[RECORDS FOR PROCESSING Boundary: Start]

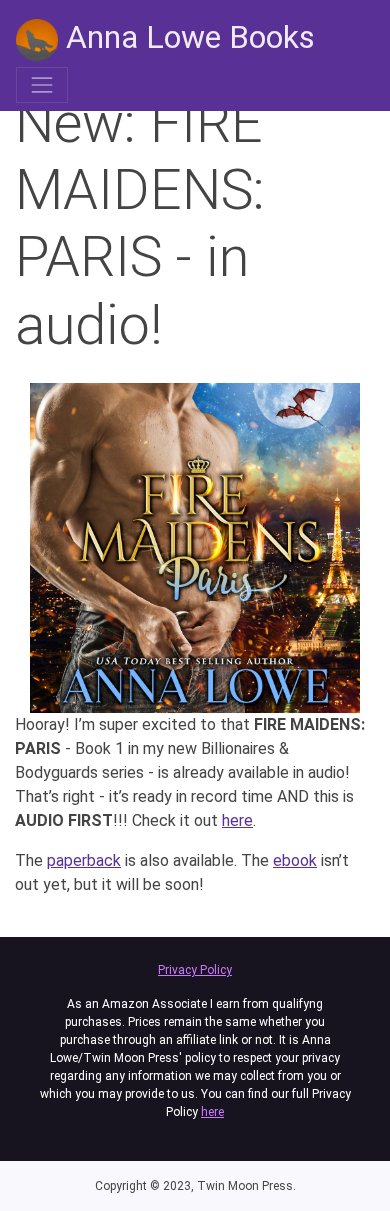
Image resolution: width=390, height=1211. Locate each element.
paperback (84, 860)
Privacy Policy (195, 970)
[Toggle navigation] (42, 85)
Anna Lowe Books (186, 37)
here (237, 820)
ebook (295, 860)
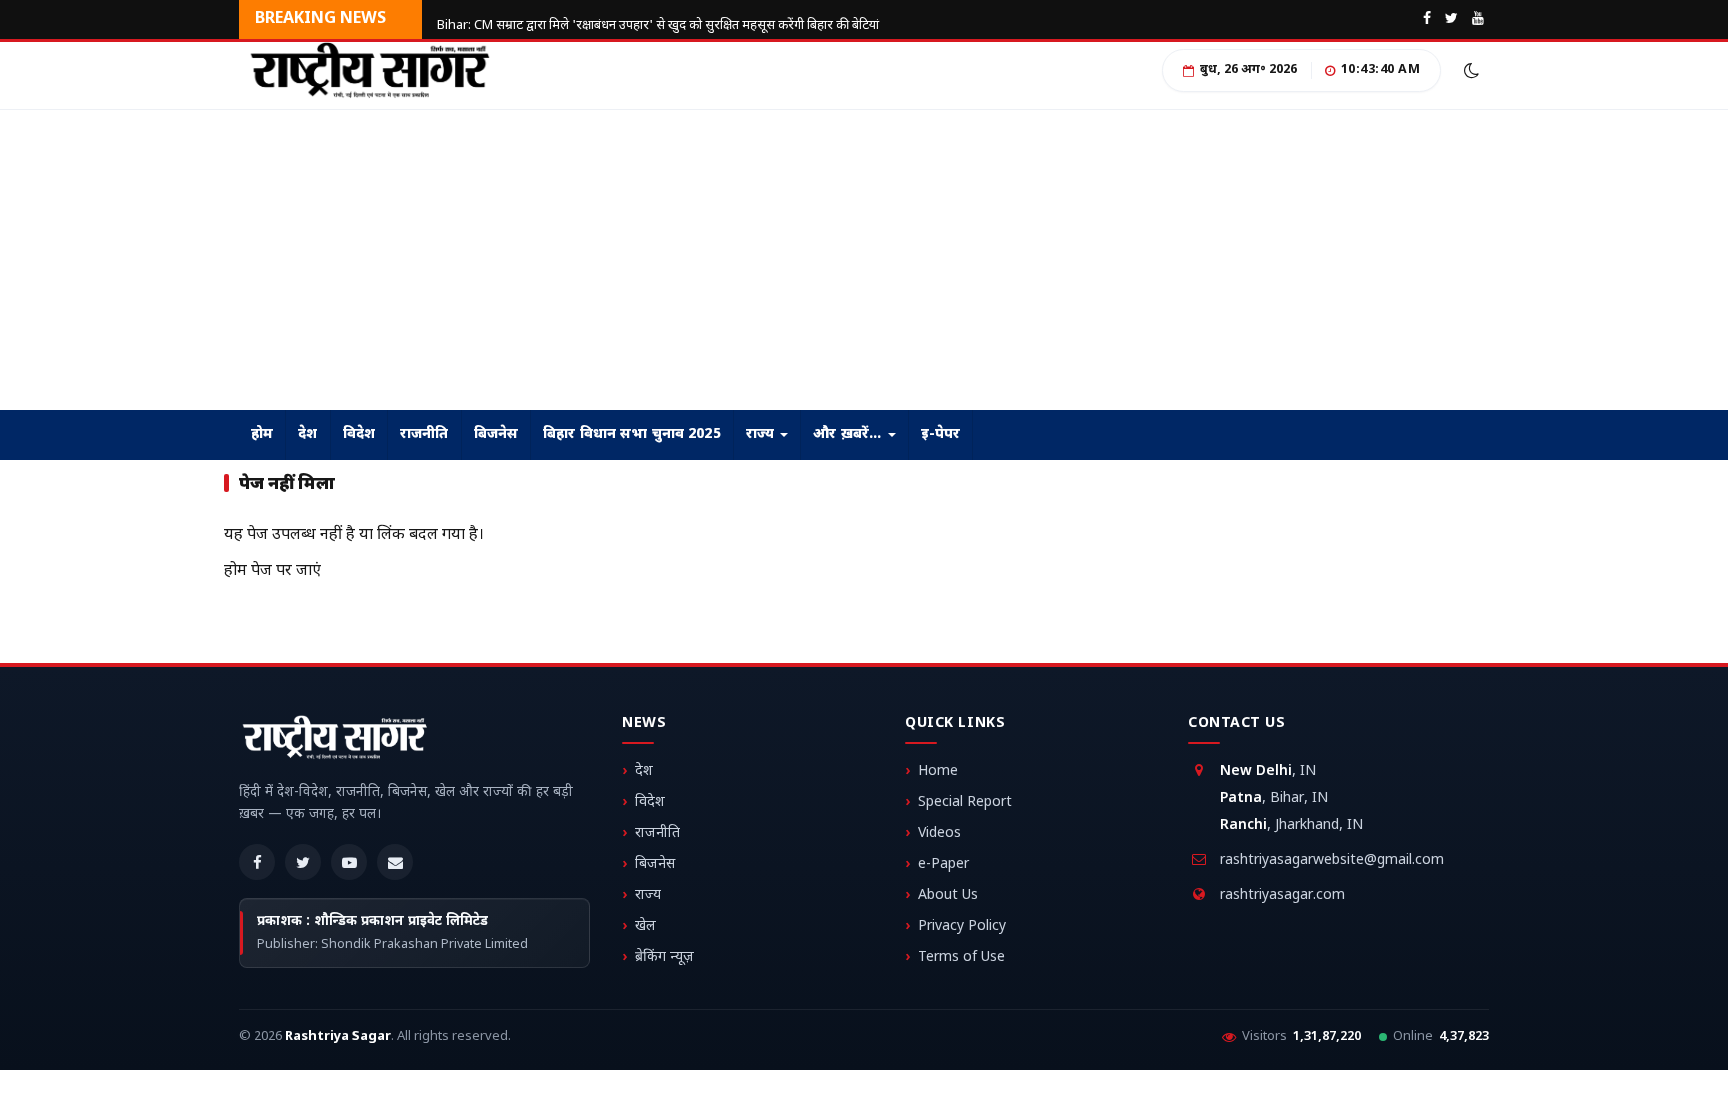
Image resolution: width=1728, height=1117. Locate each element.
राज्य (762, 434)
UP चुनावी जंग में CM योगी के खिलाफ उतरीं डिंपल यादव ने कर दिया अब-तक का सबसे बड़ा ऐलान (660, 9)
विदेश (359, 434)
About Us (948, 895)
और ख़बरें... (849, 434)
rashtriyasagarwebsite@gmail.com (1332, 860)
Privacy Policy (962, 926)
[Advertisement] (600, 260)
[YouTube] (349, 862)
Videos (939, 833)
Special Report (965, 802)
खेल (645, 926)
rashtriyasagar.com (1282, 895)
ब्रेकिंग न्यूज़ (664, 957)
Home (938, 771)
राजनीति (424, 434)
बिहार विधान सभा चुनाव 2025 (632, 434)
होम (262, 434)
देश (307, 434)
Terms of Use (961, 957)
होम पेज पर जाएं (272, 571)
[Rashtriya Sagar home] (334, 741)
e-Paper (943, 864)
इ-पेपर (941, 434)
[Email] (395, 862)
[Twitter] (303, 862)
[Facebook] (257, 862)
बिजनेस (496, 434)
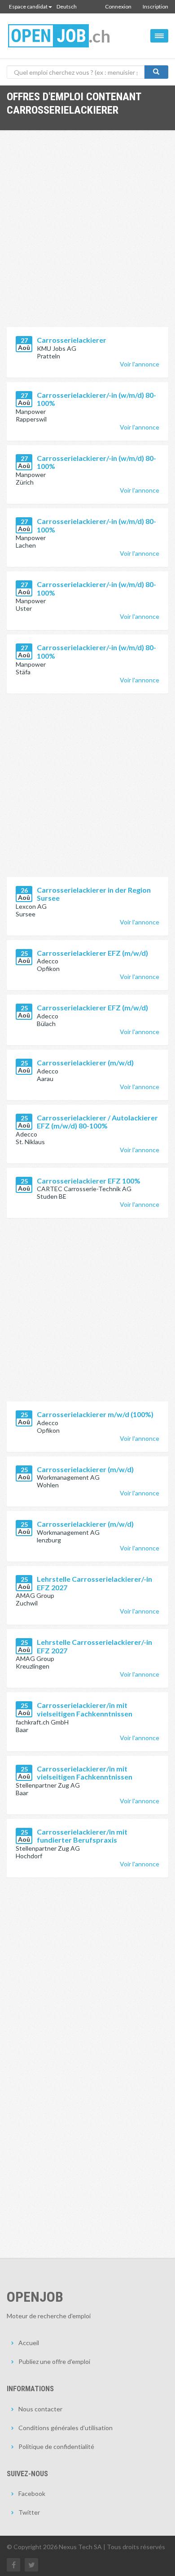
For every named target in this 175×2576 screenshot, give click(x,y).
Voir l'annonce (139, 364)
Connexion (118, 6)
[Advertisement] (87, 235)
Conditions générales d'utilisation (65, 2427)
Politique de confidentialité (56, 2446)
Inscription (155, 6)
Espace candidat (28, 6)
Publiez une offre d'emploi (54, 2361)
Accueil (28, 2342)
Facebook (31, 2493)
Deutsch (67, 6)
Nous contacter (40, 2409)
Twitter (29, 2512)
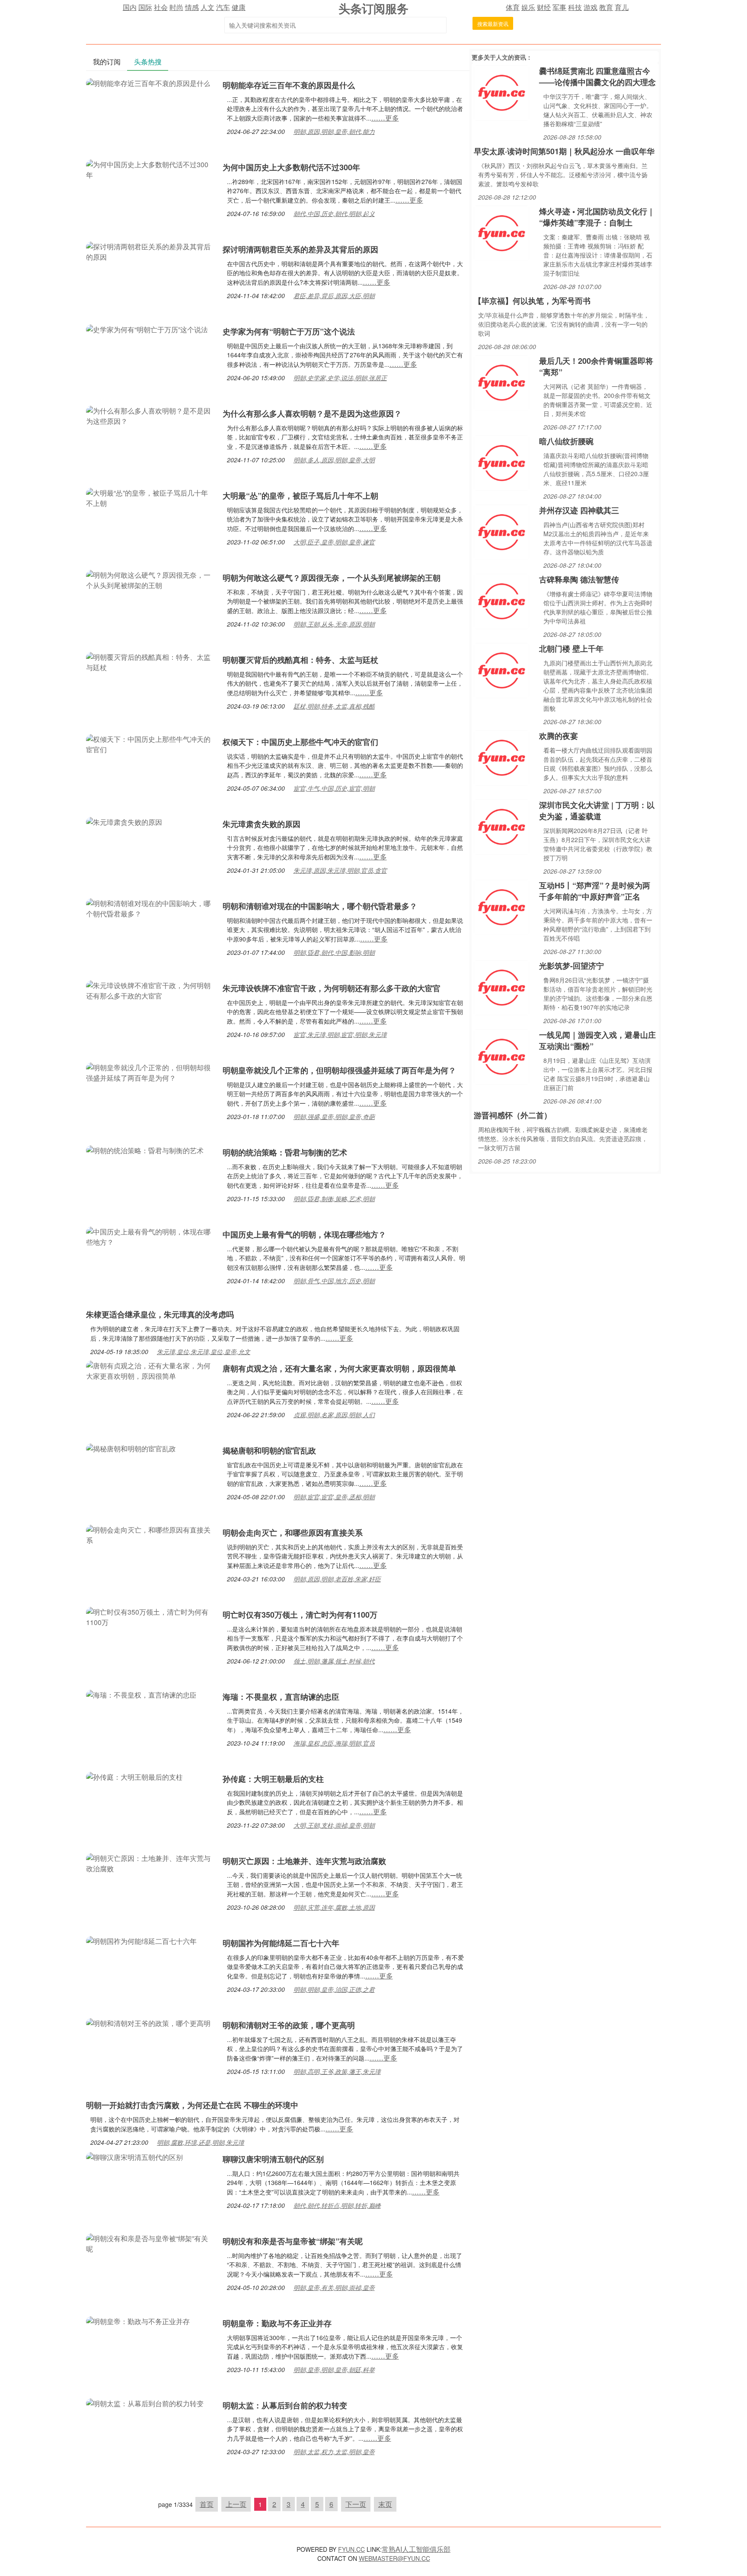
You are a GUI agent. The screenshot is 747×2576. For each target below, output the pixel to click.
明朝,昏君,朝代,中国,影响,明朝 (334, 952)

[RECORDS FOR PROCESSING Boundary: End]

Lines holding "height" are the ones to copy; find all of them in the listing.

• _ANSWER FOR THIS EXERCISE_:
Image resolution: width=390, height=1211. Locate each element.
Image resolution: width=1728, height=1117. Locate each element.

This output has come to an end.